A fraction represents a part of a whole that has been divided into equal parts. In the fraction 3/4, the denominator (4) tells how many equal parts the whole is divided into, and the numerator (3) tells how many of those parts we have. Fractions also represent division (3/4 = 3 divided by 4) and points on a number line. Understanding that fractions are numbers -- not just "parts of pizzas" -- is a critical conceptual shift. Students must grasp that the parts must be equal in size, that the whole matters (1/2 of a small pizza is not the same amount as 1/2 of a large pizza), and that fractions can be greater than 1.
Begin with physical partitioning: folding paper strips, sharing food equally, shading regions. Use multiple models (area models, set models, number lines) so students do not over-rely on one representation. Emphasize equal partitioning -- show non-examples where parts are unequal. Introduce fraction notation only after the concept of equal sharing is solid.
You've already seen halves, thirds, and fourths — fractions as shaded pieces of shapes.
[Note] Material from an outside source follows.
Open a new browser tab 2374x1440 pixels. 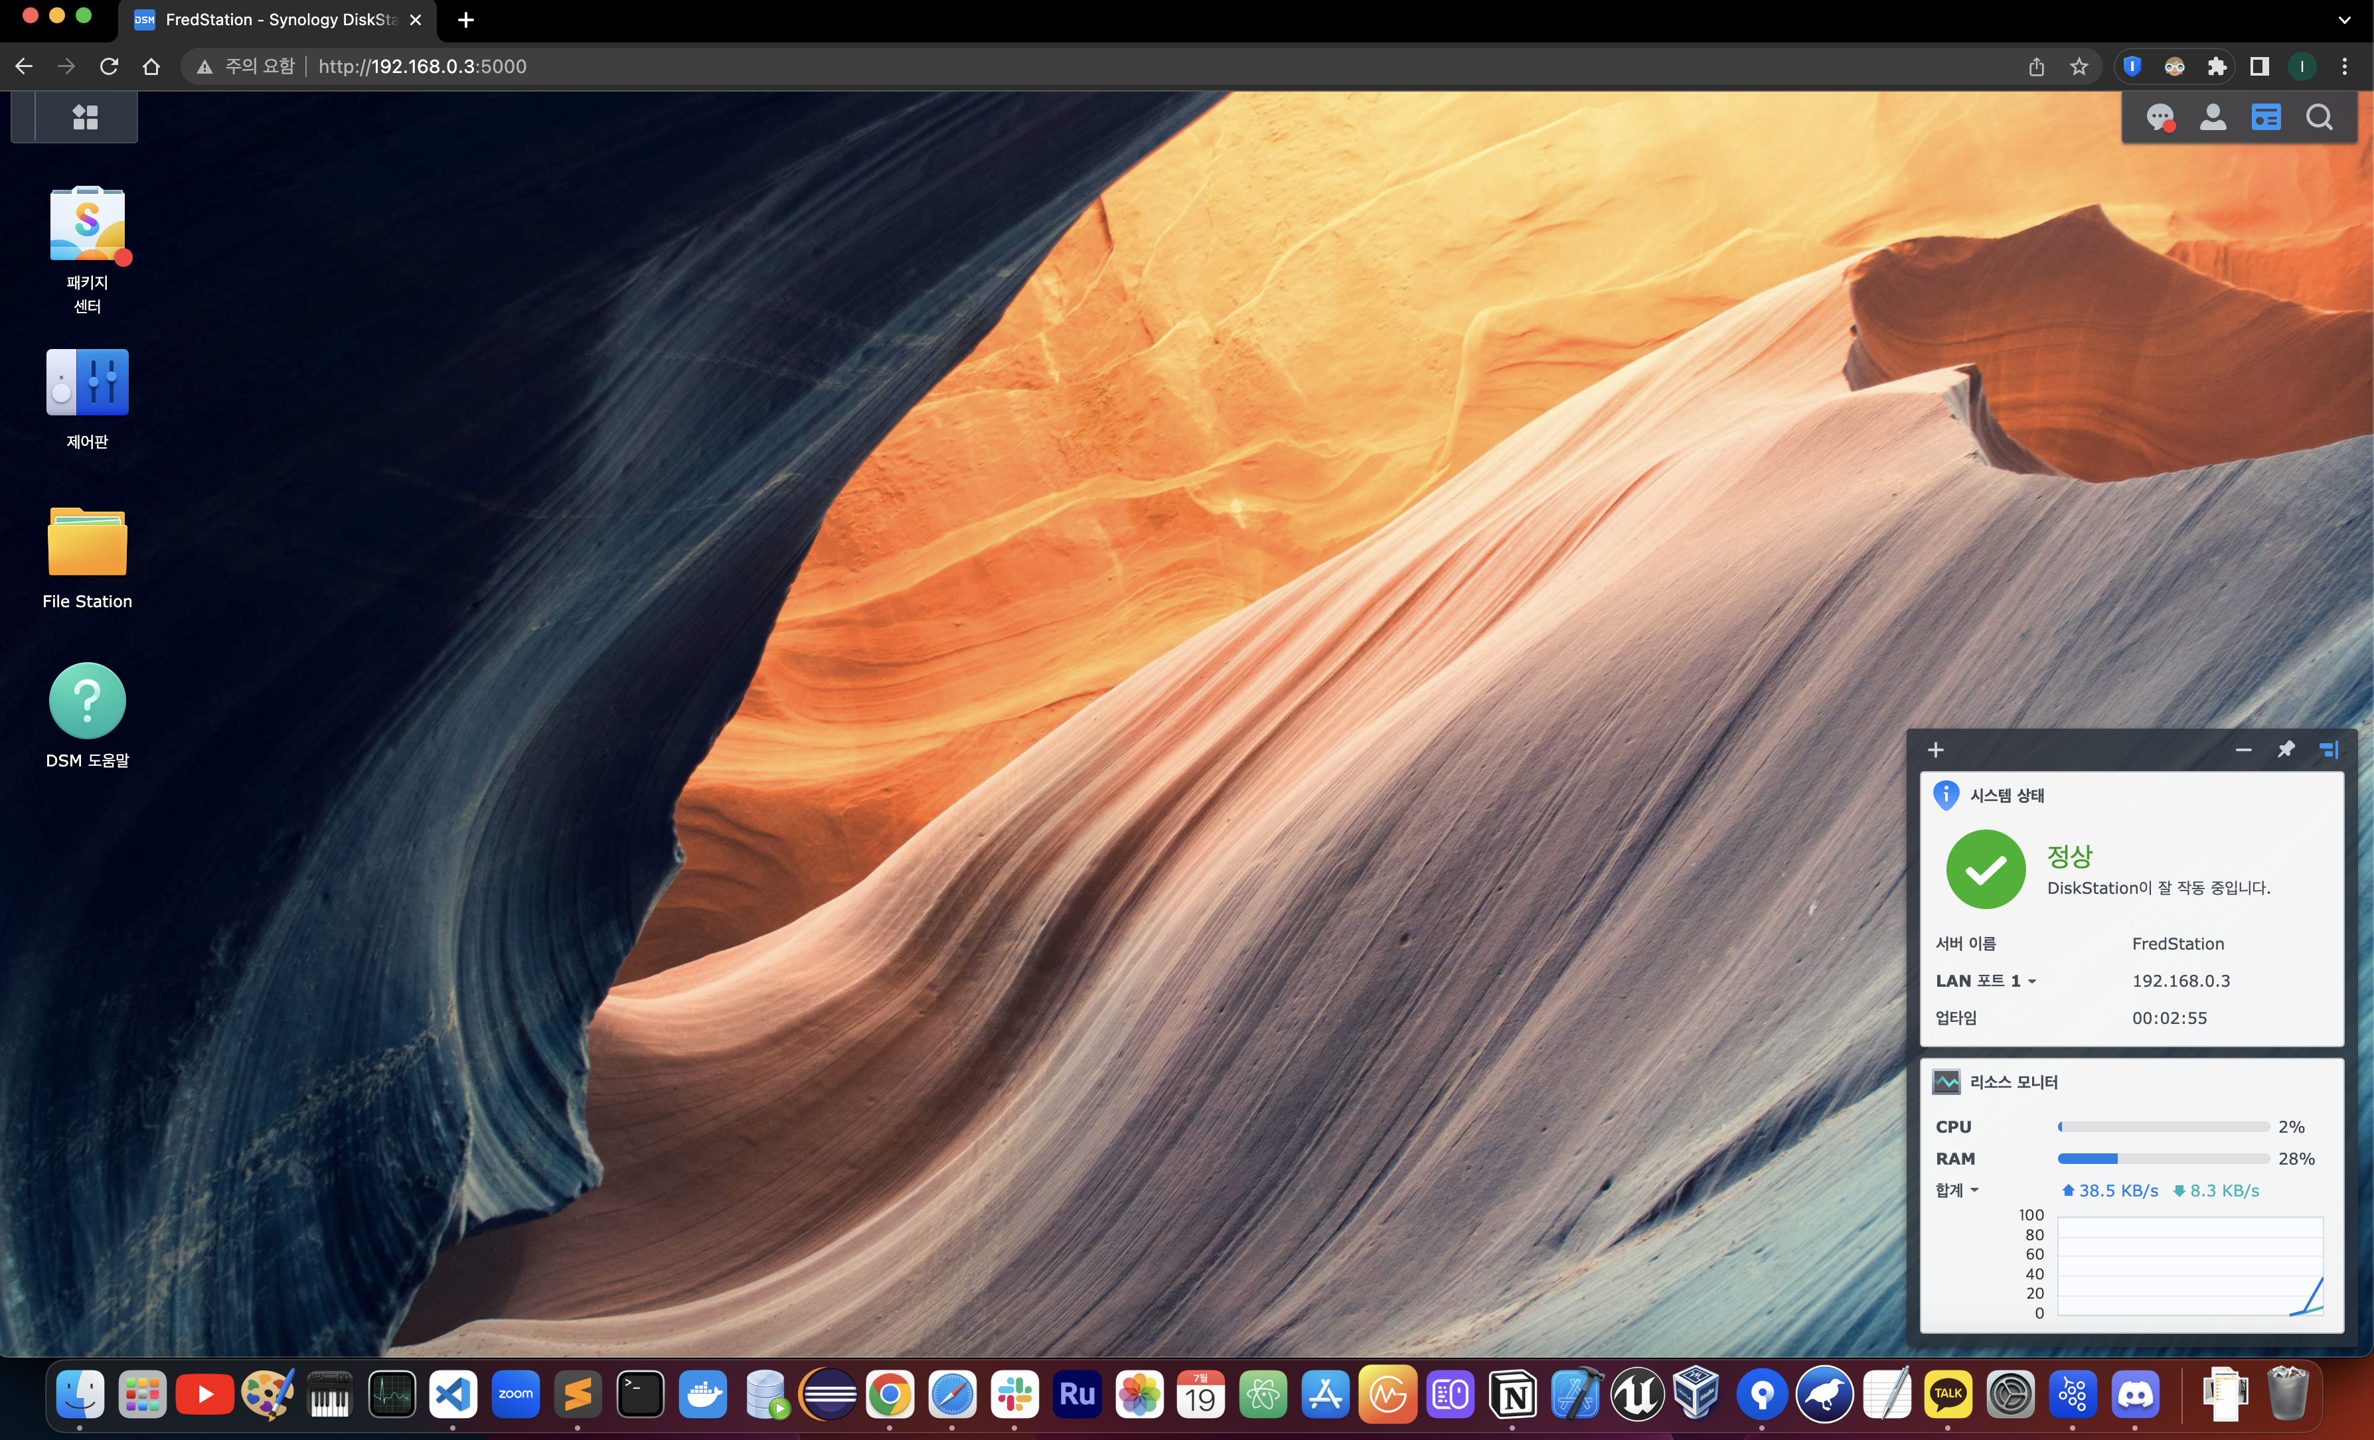pos(465,19)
Fourth grade asks you to take the next step: to see fractions not just as parts of pictures, but as numbers with their own place on the number line. This is one of the biggest conceptual shifts in elementary mathematics. A fraction like ¾ is a single quantity — one number — not "3 and 4 as separate things."
The denominator tells you what kind of unit you're working with. When you divide a whole into 4 equal parts, you've created a new unit: one-fourth. Each equal part is the same size, and there are 4 of them in the whole. The numerator then counts how many of those units you have. So ¾ means "three one-fourths" — three of the equal pieces you defined by the denominator. Thinking of fractions this way (numerator counts, denominator names the unit) is more powerful than any picture of pizza slices, because it works with any whole, any size.
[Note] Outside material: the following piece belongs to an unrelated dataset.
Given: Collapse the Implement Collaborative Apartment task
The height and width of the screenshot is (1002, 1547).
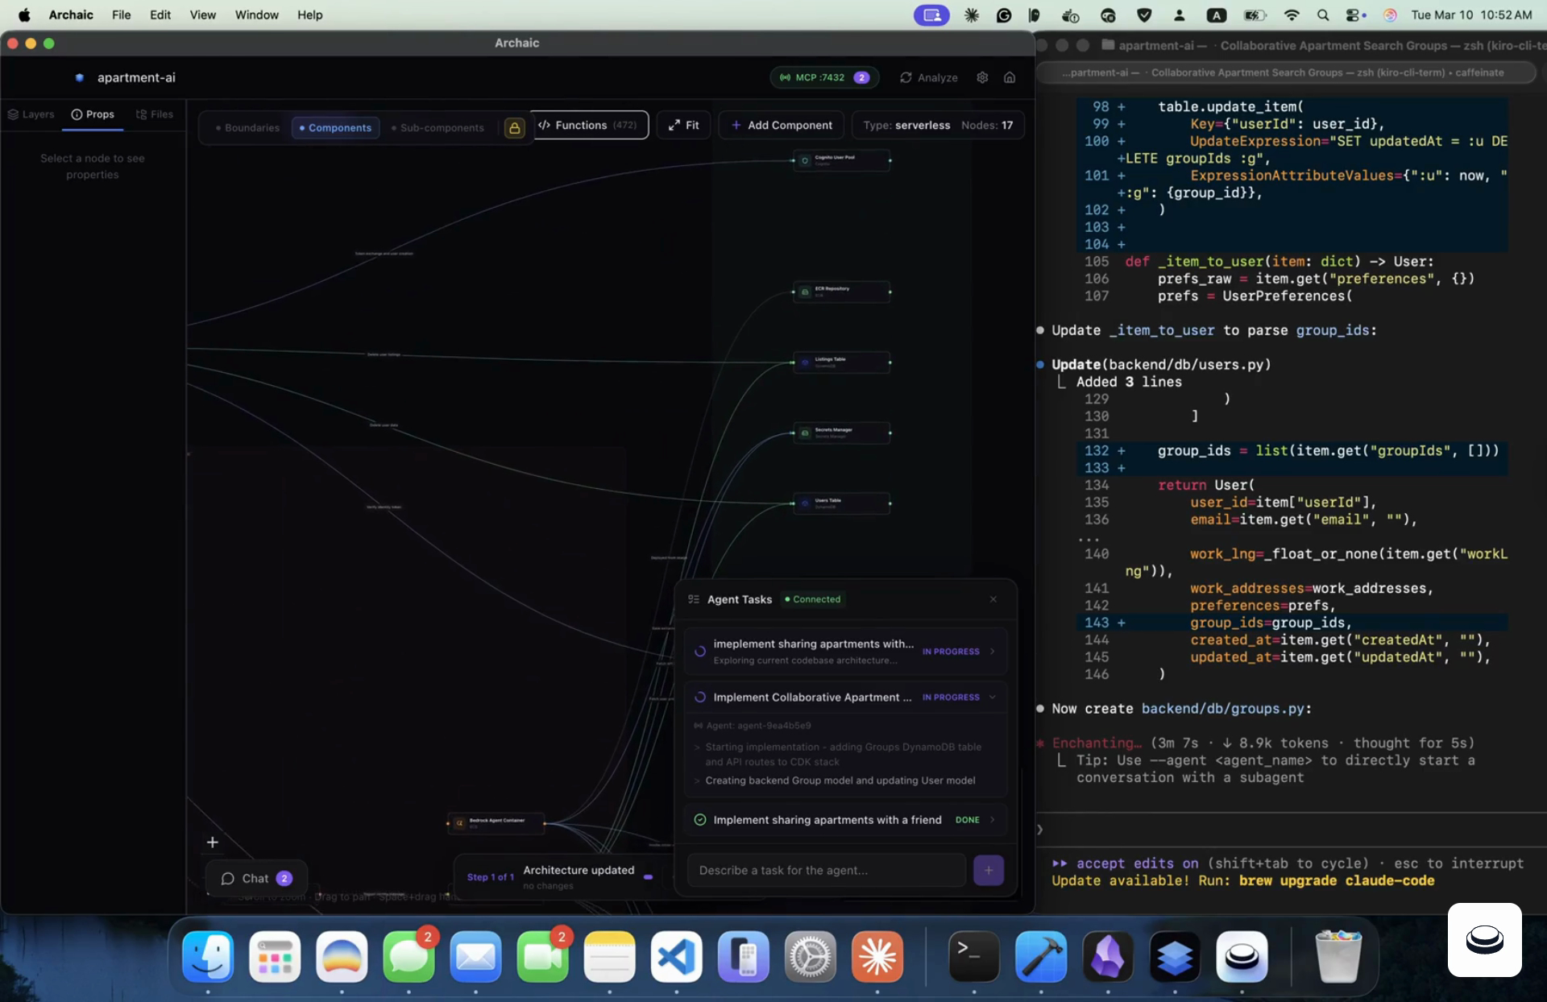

Fractions also represent division. ¾ means 3 ÷ 4. If you share 3 cookies equally among 4 people, each person gets ¾ of a cookie. This connection to division means fractions can be greater than 1: 5/4 means 5 ÷ 4, which is 1 with ¼ left over. A fraction is not required to be less than 1 — it is simply the result of dividing a numerator by a denominator. This is why "improper fractions" (numerator ≥ denominator) are perfectly valid numbers.
On a number line, fractions live between whole numbers in predictable locations. To place ¾ on a number line, divide the segment from 0 to 1 into 4 equal parts and count 3 of them. This reveals something important: the size of the whole matters. One-half of a 12-inch ruler is 6 inches; one-half of a 6-inch ruler is 3 inches. The same fraction can represent very different amounts depending on what the "whole" is. A fraction without a defined whole is incomplete — always ask: one-half of what?